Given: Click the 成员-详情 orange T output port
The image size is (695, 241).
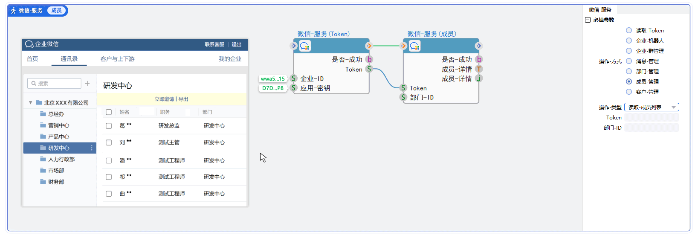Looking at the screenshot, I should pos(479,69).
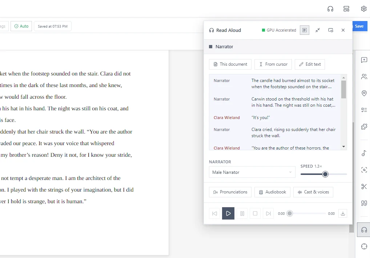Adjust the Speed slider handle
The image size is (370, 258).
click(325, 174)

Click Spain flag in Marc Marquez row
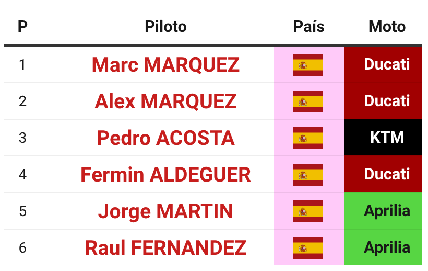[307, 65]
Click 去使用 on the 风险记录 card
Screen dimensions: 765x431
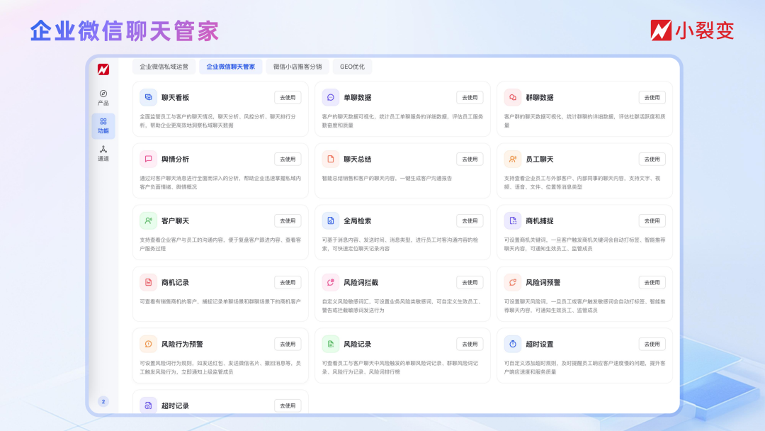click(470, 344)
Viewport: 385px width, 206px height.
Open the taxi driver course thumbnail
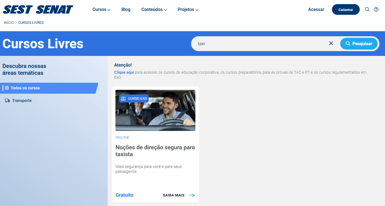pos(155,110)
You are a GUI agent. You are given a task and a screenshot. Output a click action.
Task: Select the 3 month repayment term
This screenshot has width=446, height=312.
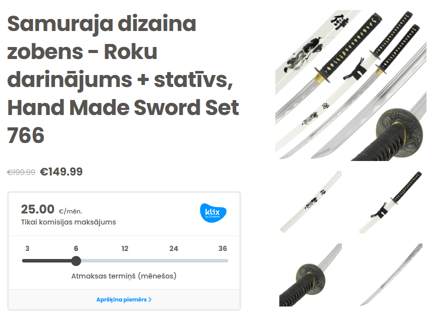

§ Request: Print the entire listing above word for word, omitting the pictures.

§ Solution for this task:
Given: Click the 成员-详情 orange T output port
The image size is (695, 241).
Looking at the screenshot, I should pos(479,69).
Adjust the Speed slider handle
The image size is (370, 258).
click(325, 174)

Click Spain flag in Marc Marquez row
[307, 65]
Click 去使用 on the 风险记录 card
Screen dimensions: 765x431
click(470, 344)
Viewport: 385px width, 206px height.
Open the taxi driver course thumbnail
pos(155,110)
You are a GUI agent. You are given a task and a screenshot. Output a click action.
Task: Select the 3 month repayment term
This screenshot has width=446, height=312.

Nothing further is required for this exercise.